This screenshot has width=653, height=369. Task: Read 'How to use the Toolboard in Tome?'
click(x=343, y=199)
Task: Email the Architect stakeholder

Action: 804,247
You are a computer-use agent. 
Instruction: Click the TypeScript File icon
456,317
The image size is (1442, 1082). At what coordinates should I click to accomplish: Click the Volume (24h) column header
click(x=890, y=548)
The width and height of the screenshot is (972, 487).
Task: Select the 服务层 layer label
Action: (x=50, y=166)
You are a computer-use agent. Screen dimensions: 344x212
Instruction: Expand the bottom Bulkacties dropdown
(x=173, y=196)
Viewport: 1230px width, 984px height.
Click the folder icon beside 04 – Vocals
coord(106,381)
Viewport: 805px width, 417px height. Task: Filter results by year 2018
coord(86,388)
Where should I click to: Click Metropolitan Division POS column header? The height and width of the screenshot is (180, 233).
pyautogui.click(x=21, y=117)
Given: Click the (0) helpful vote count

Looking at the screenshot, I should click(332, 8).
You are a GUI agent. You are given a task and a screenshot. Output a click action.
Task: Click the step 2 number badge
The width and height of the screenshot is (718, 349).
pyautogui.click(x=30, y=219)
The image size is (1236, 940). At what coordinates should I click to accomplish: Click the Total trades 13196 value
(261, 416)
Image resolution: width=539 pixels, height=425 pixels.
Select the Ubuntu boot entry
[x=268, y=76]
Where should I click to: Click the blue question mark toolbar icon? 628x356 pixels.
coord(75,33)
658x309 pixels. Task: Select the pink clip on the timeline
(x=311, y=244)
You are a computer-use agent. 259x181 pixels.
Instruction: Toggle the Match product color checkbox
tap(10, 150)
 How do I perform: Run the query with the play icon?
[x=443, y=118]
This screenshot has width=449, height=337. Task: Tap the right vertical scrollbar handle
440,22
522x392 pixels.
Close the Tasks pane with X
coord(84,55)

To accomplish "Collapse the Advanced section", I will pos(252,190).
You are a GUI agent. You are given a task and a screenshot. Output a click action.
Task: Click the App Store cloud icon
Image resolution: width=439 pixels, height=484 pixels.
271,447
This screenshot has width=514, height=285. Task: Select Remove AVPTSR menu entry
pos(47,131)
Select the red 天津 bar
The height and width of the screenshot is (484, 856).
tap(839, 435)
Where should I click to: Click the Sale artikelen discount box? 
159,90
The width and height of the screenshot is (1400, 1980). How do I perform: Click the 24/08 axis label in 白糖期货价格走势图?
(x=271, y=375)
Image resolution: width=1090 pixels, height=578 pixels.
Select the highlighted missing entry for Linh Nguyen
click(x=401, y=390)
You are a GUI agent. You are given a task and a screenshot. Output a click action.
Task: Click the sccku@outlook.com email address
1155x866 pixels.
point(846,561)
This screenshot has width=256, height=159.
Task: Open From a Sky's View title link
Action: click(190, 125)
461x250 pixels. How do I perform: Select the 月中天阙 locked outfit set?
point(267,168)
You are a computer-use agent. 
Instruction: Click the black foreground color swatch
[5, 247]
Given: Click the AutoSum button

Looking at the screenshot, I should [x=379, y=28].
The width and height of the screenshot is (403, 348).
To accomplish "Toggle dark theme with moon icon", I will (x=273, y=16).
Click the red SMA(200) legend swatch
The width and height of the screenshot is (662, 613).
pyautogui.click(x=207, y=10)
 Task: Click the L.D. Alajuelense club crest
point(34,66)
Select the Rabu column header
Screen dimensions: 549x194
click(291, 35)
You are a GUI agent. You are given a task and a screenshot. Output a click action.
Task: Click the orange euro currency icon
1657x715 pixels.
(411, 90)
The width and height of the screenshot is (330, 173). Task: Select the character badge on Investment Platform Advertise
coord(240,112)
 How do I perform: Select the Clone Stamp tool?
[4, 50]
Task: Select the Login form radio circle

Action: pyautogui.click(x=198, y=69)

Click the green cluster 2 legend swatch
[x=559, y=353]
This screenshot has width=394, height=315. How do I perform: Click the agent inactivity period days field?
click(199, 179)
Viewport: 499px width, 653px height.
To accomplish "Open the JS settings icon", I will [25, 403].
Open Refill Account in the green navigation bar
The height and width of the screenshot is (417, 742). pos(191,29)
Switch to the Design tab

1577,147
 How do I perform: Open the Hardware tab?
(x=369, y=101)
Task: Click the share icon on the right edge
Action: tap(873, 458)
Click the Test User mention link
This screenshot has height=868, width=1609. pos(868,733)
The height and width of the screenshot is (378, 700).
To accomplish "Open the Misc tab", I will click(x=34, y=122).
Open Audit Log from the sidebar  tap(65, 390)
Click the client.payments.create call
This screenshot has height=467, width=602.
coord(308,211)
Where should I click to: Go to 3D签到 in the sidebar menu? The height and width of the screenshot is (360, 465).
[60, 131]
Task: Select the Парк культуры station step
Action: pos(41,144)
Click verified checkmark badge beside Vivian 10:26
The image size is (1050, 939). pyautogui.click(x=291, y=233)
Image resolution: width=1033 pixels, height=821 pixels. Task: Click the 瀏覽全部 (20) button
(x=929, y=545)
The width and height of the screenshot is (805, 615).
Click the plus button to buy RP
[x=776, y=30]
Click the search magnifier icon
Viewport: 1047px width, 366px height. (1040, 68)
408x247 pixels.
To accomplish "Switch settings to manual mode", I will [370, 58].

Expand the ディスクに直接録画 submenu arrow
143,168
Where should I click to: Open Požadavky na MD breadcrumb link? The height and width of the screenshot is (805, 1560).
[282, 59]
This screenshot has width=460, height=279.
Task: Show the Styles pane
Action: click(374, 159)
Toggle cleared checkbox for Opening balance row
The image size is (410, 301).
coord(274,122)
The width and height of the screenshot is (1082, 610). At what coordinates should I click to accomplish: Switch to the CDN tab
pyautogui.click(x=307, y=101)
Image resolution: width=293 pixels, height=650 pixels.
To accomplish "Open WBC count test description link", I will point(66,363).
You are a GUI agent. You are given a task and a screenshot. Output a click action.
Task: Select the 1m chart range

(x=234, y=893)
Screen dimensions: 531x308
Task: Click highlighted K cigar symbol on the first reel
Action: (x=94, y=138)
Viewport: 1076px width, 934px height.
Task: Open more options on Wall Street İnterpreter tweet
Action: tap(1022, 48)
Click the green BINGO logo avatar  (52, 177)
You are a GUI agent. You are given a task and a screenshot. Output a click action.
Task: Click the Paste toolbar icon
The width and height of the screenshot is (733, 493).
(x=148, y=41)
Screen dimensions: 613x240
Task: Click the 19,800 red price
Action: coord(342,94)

-=-=-=-=-

Find where the line with "The width and height of the screenshot is (718, 349)." sits in the material above, then copy exactly from it through the line with "Select the red 天津 bar". Add no other line.

The width and height of the screenshot is (718, 349).
pyautogui.click(x=30, y=219)
The image size is (1236, 940). At what coordinates should I click to accomplish: Click the Total trades 13196 value
(261, 416)
Image resolution: width=539 pixels, height=425 pixels.
Select the Ubuntu boot entry
[x=268, y=76]
Where should I click to: Click the blue question mark toolbar icon? 628x356 pixels.
coord(75,33)
658x309 pixels. Task: Select the pink clip on the timeline
(x=311, y=244)
You are a computer-use agent. 259x181 pixels.
Instruction: Toggle the Match product color checkbox
tap(10, 150)
 How do I perform: Run the query with the play icon?
[x=443, y=118]
This screenshot has width=449, height=337. Task: Tap the right vertical scrollbar handle
440,22
522x392 pixels.
Close the Tasks pane with X
coord(84,55)

To accomplish "Collapse the Advanced section", I will pos(252,190).
You are a GUI agent. You are given a task and a screenshot. Output a click action.
Task: Click the App Store cloud icon
Image resolution: width=439 pixels, height=484 pixels.
271,447
This screenshot has width=514, height=285. Task: Select Remove AVPTSR menu entry
pos(47,131)
Select the red 天津 bar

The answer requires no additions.